Summer of Code log analysis project: May we share our data with our GSoC student?

UPDATE: This clearly going to be a major hassle, so we’ll spend the extra time coding a program that will sanitize the data before it goes into splunk.

Last week Google’s Summer of Code program started and my student Dániel Bali is ready to get busy combing through our massive logs and see what sorts of information he can mine from our logs.

We only have one minor problem — our logs contain the IP addresses of our users and some requests contain the user names of the person making the request. Removing this private information from the logs before Dániel sees them is quite a pain to do well.

I would like to propose that we:

  1. Consider Dániel part of our core team for the summer and allow him to see IP addresses and all the requests in full.
  2. Have Dániel sign a short statement stating that he will not divulge any private information.
  3. Will fail him in his GSoC project if he does divulge any private information.

If this is not acceptable to you, please speak up soon. I would like to make this happen early next week so Dániel can continue his GSoc work.

UPDATE: The final output of Dániel’s work will not contain any private information. If we end up using any private data as input, we will sanitize it and remove private information before we publish the output.

11 thoughts on “Summer of Code log analysis project: May we share our data with our GSoC student?

  1. ianmcorvidae

    +1 from me.

    I assume it would go without saying, but this presumably also covers keeping private those reports that contain private information, after said reports exist.

  2. Hawke

    -1

    I think this is violating the letter of the privacy policy, specifically “Any personal information you choose to provide will not be revealed to anyone else.”

    That said, I don’t personally mind the use of my own data like this and would agree to a more liberal privacy policy anyway. But it seems to me that by asking here you are asking for an exception to the privacy policy which should be at the same level of communication as an update to the privacy policy.

  3. Brandon LeBlanc

    I’m indifferent, but let my indifference move towards support (mainly because I don’t believe IP addresses are or should quality as personally identifiable information).

    @Hawke: The first item in Rob’s proposal moves against your argument. As part of the core team, his access would be exempt by the privacy policy.

    Also, if the community moves in favor of not allowing him access to IP address, may I suggest uniquely hashing (SHAxxx or MD5 or some form of UUID) each address before turning them over. This can be quickly and easily done with some clever scripting and allows there to still be a unique identifier in the logs for each IP address and still provide anonymity.
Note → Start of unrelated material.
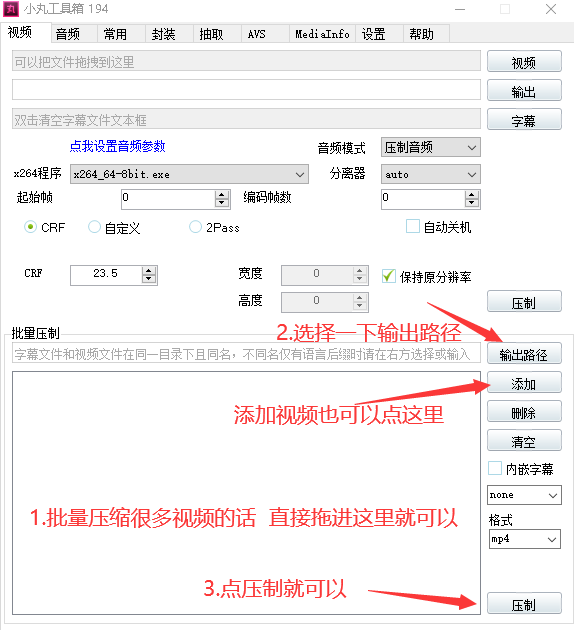
Task: Enable the 自动关机 checkbox
Action: coord(413,227)
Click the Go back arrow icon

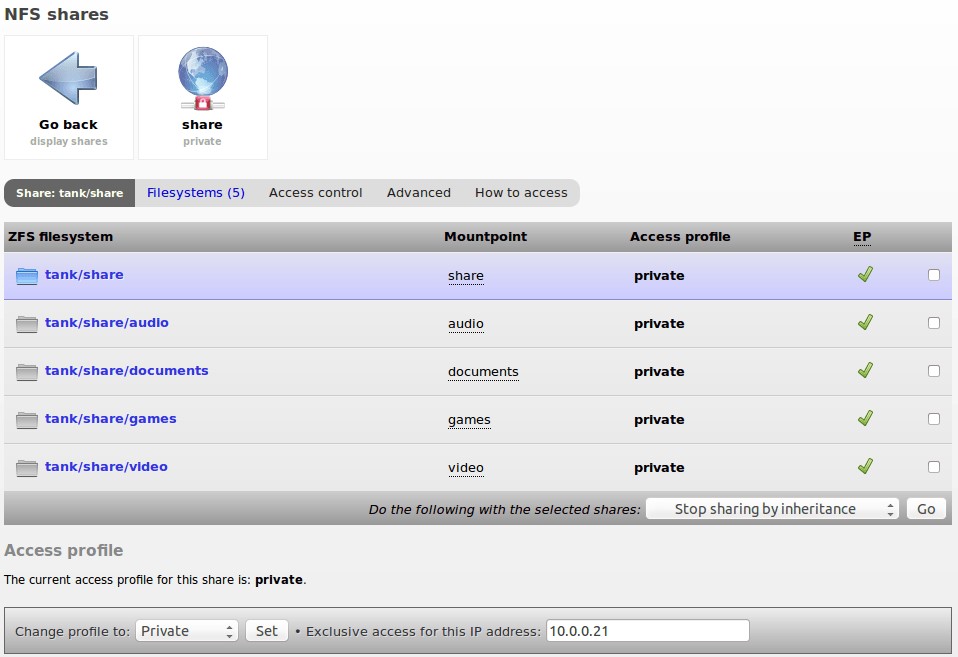(68, 78)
    I also suggest that the unique hashing of the address be done anyways. As I understand, you plan on using Splunk as part of the processing of the logs. This would be a direct violation of the privacy policy that Hawke mentioned above.

  4. Brandon LeBlanc

    I take back what I said about Splunk, I misunderstood how that process works. Splunk has no contact with the data whatsoever.

  5. Hawke

    It seems like cheating to just declare one person to be “part of musicbrainz” like this though. IMO either GSoC students working with MB are part of MB as a group or none of them are and you’re asking for an exception to the privacy policy.

    Declaring “this guy is part of MB so we can give him access to the private data” defeats the purpose of the privacy policy. Using that logic you could give it to *anyone*.

    It would sit better with me if you made a blanket declaration that any GSoC student working with MB was considered part of MB, but would be required to sign an NDA as you mention above, if they needed access to private data in their work.

  6. BrianFreud

    I kind of agree with Hawke. I’m not against my own info being used, but others might. While I don’t see ip alone as being really “personal information”, it is “private information”, as it is known only by MB, and not made public.

    I don’t know exactly what types of data he might have access to, but I’d assume it could include POSTs sent during editing… which would be relatively easy to cross the datestamps with the (public info) data dumps, which do include edit data – and now you have ip+editor nick, and it’s no longer anonymous.

    For Dániel’s analysis to be fully public and confirmable, such that his results can be checked by others, presumably the dataset also will eventually need to be made public? (Else the results are not checkable.) If so, then doesn’t the data need to be sanitized anyhow? In which case, the pain is there at some point; it seems to me a lot better to have it sanitized by someone who is a full time core team member, rather than someone who is, temporarily, only a “core team” member due to a technicality in how he is temporarily defined. , no offense to Dániel intended.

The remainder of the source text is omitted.